Code for Testing Authentication Mechanisms
Section titled “Code for Testing Authentication Mechanisms”I used this code to test the different authentication mechanisms to confirm valid credentials.
Concepts
Section titled “Concepts”Super Block Quorum
Section titled “Super Block Quorum”Referred to as efs.gmp.has_super_block_quorum, is a property that ensures the file system’s integrity by requiring more than half of the nodes in the cluster to be available and in agreement over the internal network.
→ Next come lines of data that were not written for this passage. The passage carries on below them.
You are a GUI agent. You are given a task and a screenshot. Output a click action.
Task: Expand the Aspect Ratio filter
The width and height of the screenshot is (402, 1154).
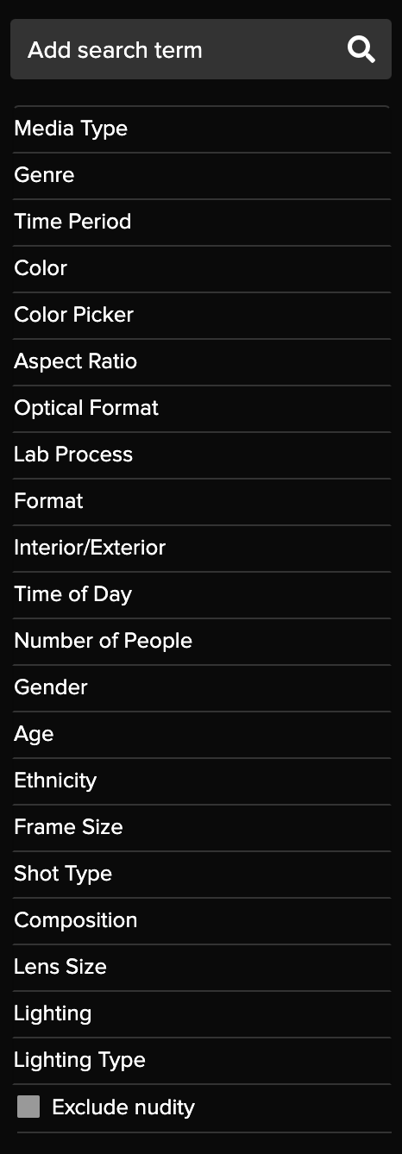pos(202,362)
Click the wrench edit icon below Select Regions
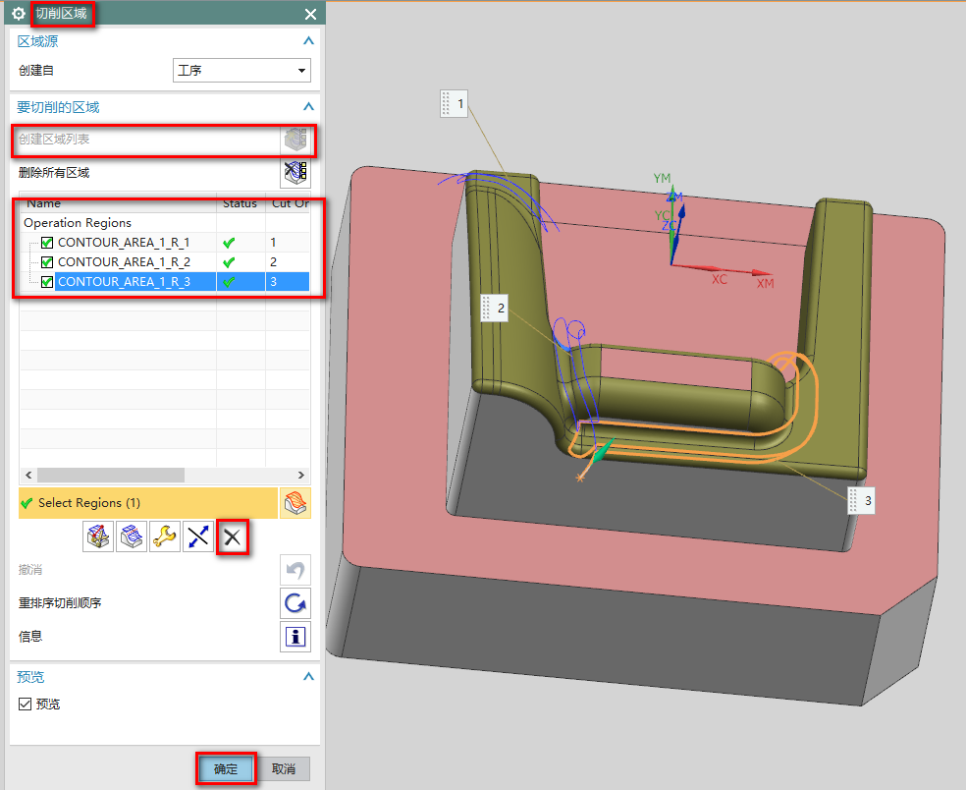 (x=165, y=536)
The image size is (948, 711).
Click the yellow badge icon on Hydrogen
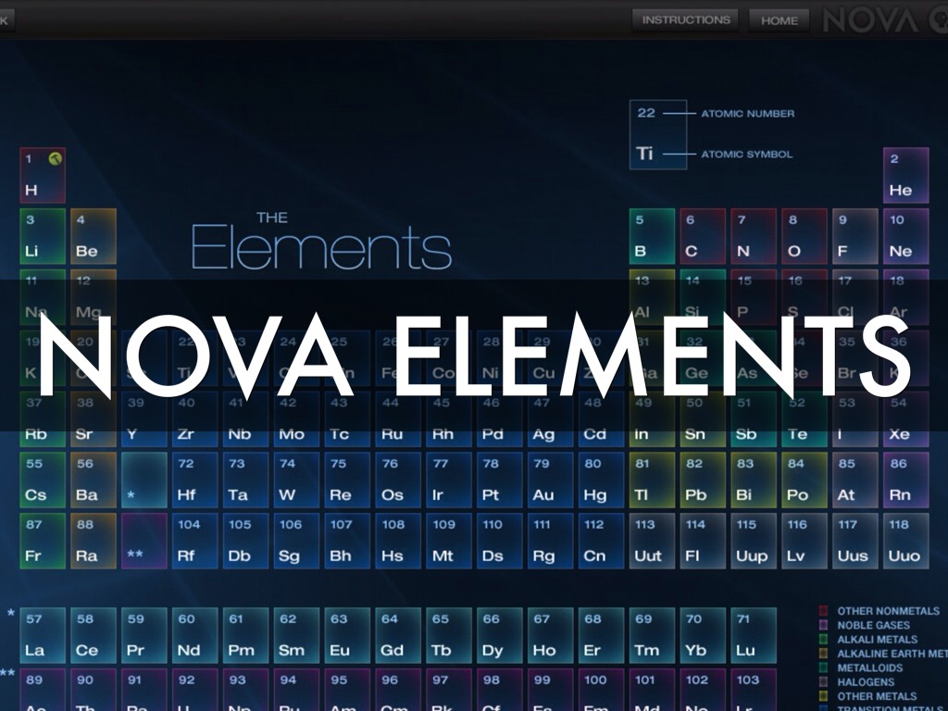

This quorum prevents data conflicts, such as conflicting versions of the same file if two groups of nodes become unsynchronized. If a node is unreachable, OneFS will separate it from the cluster, known as splitting. Operations can continue as long as a quorum of nodes remains connected. If the split nodes can reconnect and re-synchronize, they rejoin the majority group in a process known as merging. The superblock quorum status can be checked by connecting to a node via SSH and running the sysctl efs.gmp.has_super_block_quorum command-line tool as root.